▶ Alıntılanan metin

Bu düzenlemenin ardından öğretmen okulları; İlk Öğretmen Okulu, Orta Öğretmen Okulu ve Yüksek Öğretmen Okulu yeniden açılmıştır. Ardından da Türkiye genelinde öğretmen yetiştiren okullar çeşitlenerek çoğalmışlardır.

İlkokullara Öğretmen Yetiştirme

Türkiye’de ilkokullara öğretmen yetiştirmenin kaynağı, Köy Eğitmen Kursları, İlköğretmen Okulları, Köy Enstitüleri, İki Yıllık Eğitim Enstitüleri ve günümüzde de Eğitim Fakülteleri olmuştur. Ancak cumhuriyetin ilk yıllarından günümüze kadar çok farklı kaynaklardan gelenler ilköğretimde öğretmen olarak görevlendirilmiştir. Eskiden vekil öğretmen, askerliğini öğretmen olarak yapan lise ve yüksekokul mezunları gibi, günümüzde de öğretmen açığı olmasına karşın, 500 bine yakın diplomalı öğretmen atanmayarak açlığa mahkûm edilip, intiharlara sürüklenirken, ucuz iş gücü olarak görülen sözleşmeli öğretmenlerle, öğretmen açığı kapatılmak istenmektedir.

İlköğretmen Okulları

İlköğretmen okulları Darülmuallimin’den beri ilköğretime öğretmen yetiştiren kurumlar olarak işlevini Cumhuriyet döneminde de farklı isimlerle de olsa 1974’e kadar sürdürmüştür.

1923–1924 öğretim yılında Osmanlı’dan donanımsız ve bakımsız olarak devralınan bazı Öğretmen Okulları kapatılarak sayıları 13’e indirilmiş ama daha donanımlı ve kadrolu hale getirilmiştir. Aynı donanımda kız öğretmen okullarının sayıları da yediye indirilerek toplam öğretmen okulu sayısı 20 olmuştur.

Türkiye de okuma yazma oranının düşüklüğü, köylere öğretmen yetiştirme sorununu hep  gündemde tutmuştur. Bu kapsamda 22 Mart 1926 tarih ve 789 sayılı Maarif Teşkilatına Dair Kanun ile “Köy Muallim Mektepleri” açıldı. Bu okullar, ilki Muallim Mektepleri, diğeri Köy Muallim Mektepleri olmak üzere iki bölüm halinde öğretmen yetiştirdi, ancak beklenen verimlilik sağlanamadığından “Köy Muallim Mektepleri” 1932 de kapatıldı.

▶ Görevler
**A)** Öğretmen yetiştirme metnine göre “Köy Muallim Mektepleri” hangi yıl kapatılmıştır?
**B)** Öğretmen yetiştirme metninin "Türkiye’de ilkokullara öğretmen" ile başlayıp "açığı kapatılmak istenmektedir." ile biten bölümünü, "Eskiden" yerine "Geçmişte" koyarak güncelleyin ve lütfen yeniden yazın.
**C)** Türkiye'de öğretmen yetiştirmenin tarihini anlatan metni, son cümlesinden sonra kaldığı yerden sürdürün.
Kayıtlar, metinden bağımsız ayrı bir malzemedir.

▶ Verilen kayıtlar
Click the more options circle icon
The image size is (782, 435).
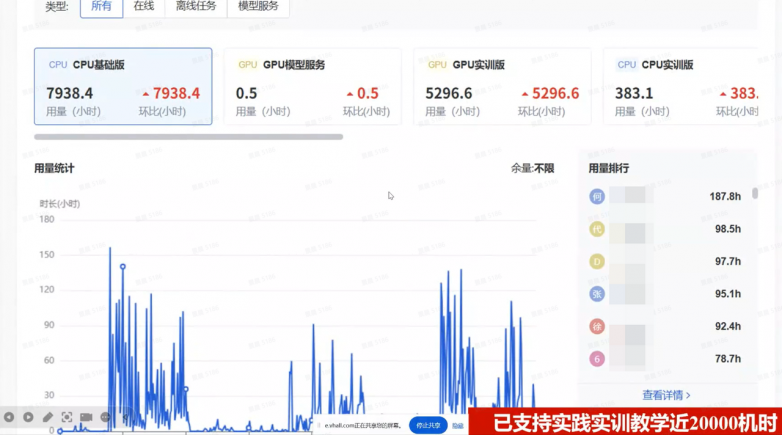(x=104, y=417)
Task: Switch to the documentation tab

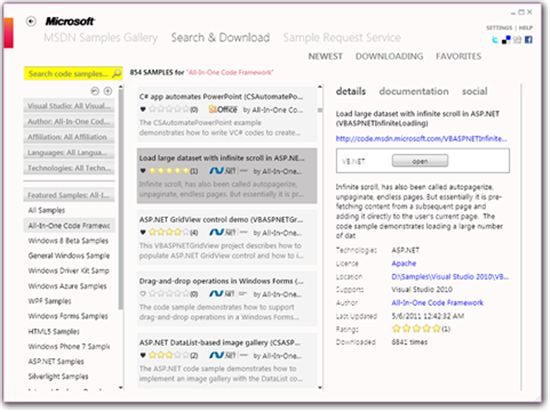Action: tap(414, 92)
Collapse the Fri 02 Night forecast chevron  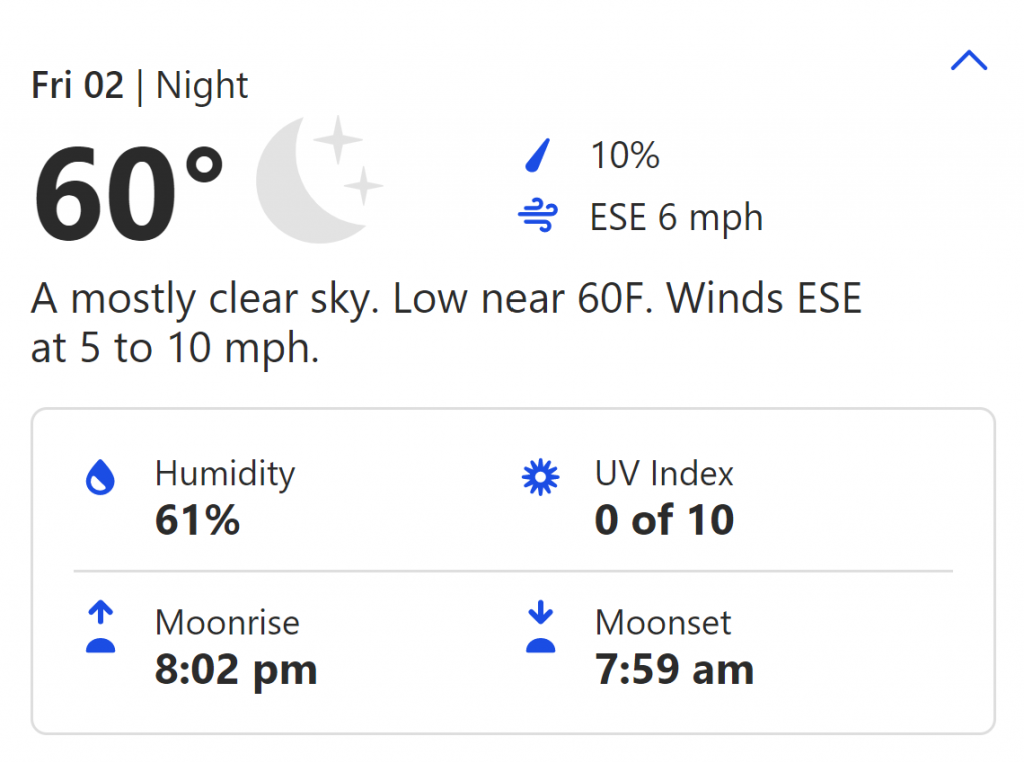pyautogui.click(x=968, y=61)
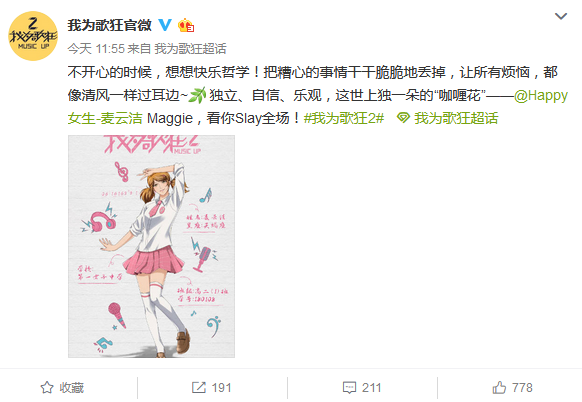
Task: Open the 我为歌狂超话 source link in header
Action: click(x=190, y=49)
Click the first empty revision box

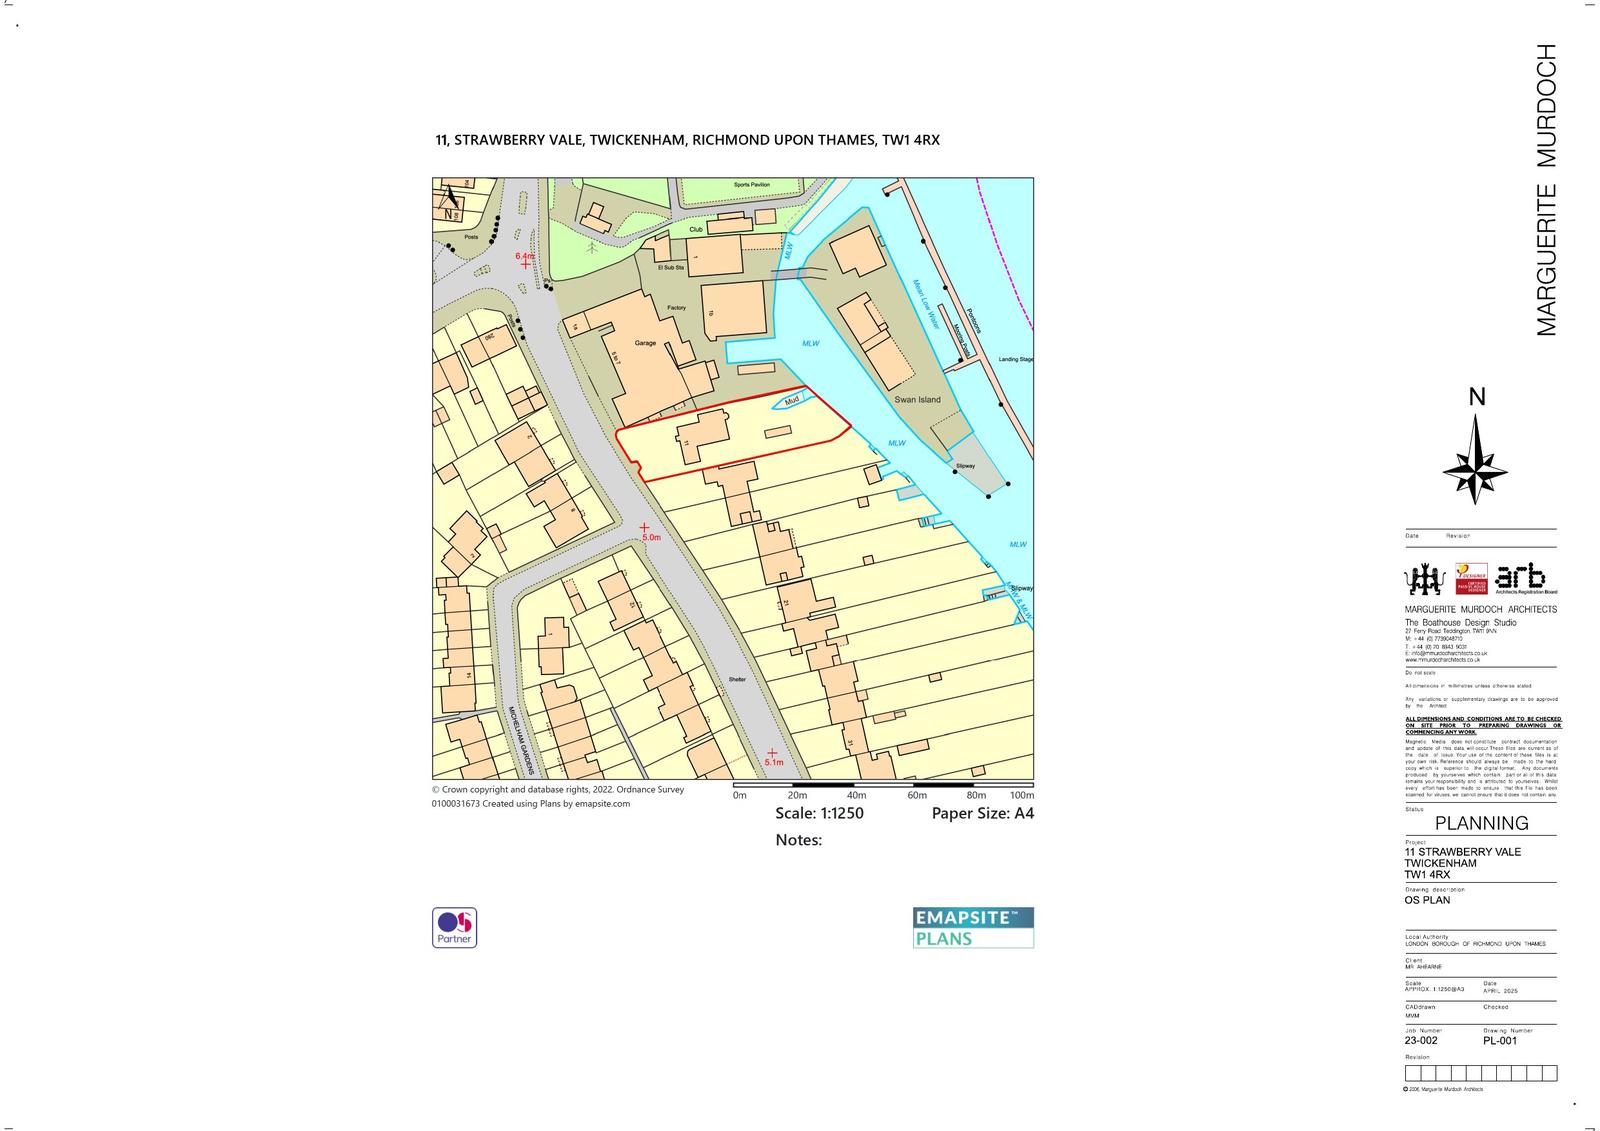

▶ Sonuçlar
**A)** 1932'de kapatılmıştır.

**B)**
Türkiye’de ilkokullara öğretmen yetiştirmenin kaynağı, Köy Eğitmen Kursları, İlköğretmen Okulları, Köy Enstitüleri, İki Yıllık Eğitim Enstitüleri ve günümüzde de Eğitim Fakülteleri olmuştur. Ancak cumhuriyetin ilk yıllarından günümüze kadar çok farklı kaynaklardan gelenler ilköğretimde öğretmen olarak görevlendirilmiştir. Geçmişte vekil öğretmen, askerliğini öğretmen olarak yapan lise ve yüksekokul mezunları gibi, günümüzde de öğretmen açığı olmasına karşın, 500 bine yakın diplomalı öğretmen atanmayarak açlığa mahkûm edilip, intiharlara sürüklenirken, ucuz iş gücü olarak görülen sözleşmeli öğretmenlerle, öğretmen açığı kapatılmak istenmektedir.

**C)**
İlköğretmen Okulları, Köy Enstitülerinin yoğun olarak uygulandığı dönemde de varlığını sürdürmüştür. 1970’de İlköğretmen Okullarının öğretim süresi ilkokul üzerine yedi, ortaokul üzerine dört yıla çıkarılmıştır.

14 Haziran 1973 tarih ve 1739 sayılı Milli Eğitim Temel Yasası ile “bütün öğretmen adaylarının yükseköğrenim görmeleri esası” getirilince ilköğretmen okulları 1973-1974 öğretim yılında öğretmen liseleri olarak varlığını sürdürdü. Öğretmen liselerine tamamen lise eğitim programı uygulandı. Bir süre sonra da “Anadolu Öğretmen Lisesi” adıyla eğitim öğretim yapan bu okullar daha sonra kapatıldılar.

1739 Sayılı Yasayla öğretmenlerin yükseköğrenim görmeleri hükmü getirilince,1974’te İki Yıllık Eğitim Enstitüleri açılmış, öğretmen lisesi mezunlarına devamlarıymış gibi bir bağ kurularak bir süre İki Yıllık Eğitim Enstitülerine girişte avantajlar sağlanmıştır. 1980 askeri darbesine kadar bu okullar eğitim sistemimize öğretmen yetiştirdi. 20 Temmuz 1982’de de enstitüler, eğitim yüksekokulu adıyla üniversiteye bağlandı.

İlköğretmen Okulları

1923–1924 öğretim yılında Osmanlı’dan donanımsız ve bakımsız olarak devralınan öğretmen okullarının bir kısmı kapatılarak sayıları 13’e, Kız ilköğretmen okulları da yediye indirilerek, 20 okulla, ilkokullara öğretmen yetiştirmeye devam edildi.

İlköğretmen Okulları, Köy Enstitüleri’nden önce de sisteme öğretmen yetiştiriyordu. Ancak Köy Enstitüleri açıldıktan sonra, eğitim öğretimde planlama, ders programı ve işleyişte Köy Enstitüleri’nden çok etkilendiler. Zaten Köy Enstitüleri’nin, özgün ve köklü kurumsal etkisi, öğretmen yetiştiren kurumlarda uzun yıllar sürdü, ta ki kendileri de kapatılıncaya dek.

Köy Enstitüleri kapatıldığında, İlköğretmen Okulları’na dönüştürüldü. Bu nedenle de İlköğretmen Okulları ortam, uygulama ve yaklaşımlar bütünlüğü içinde kendiliğinden “Köy Enstitülerini” yaşatma çabasını sürdürdü.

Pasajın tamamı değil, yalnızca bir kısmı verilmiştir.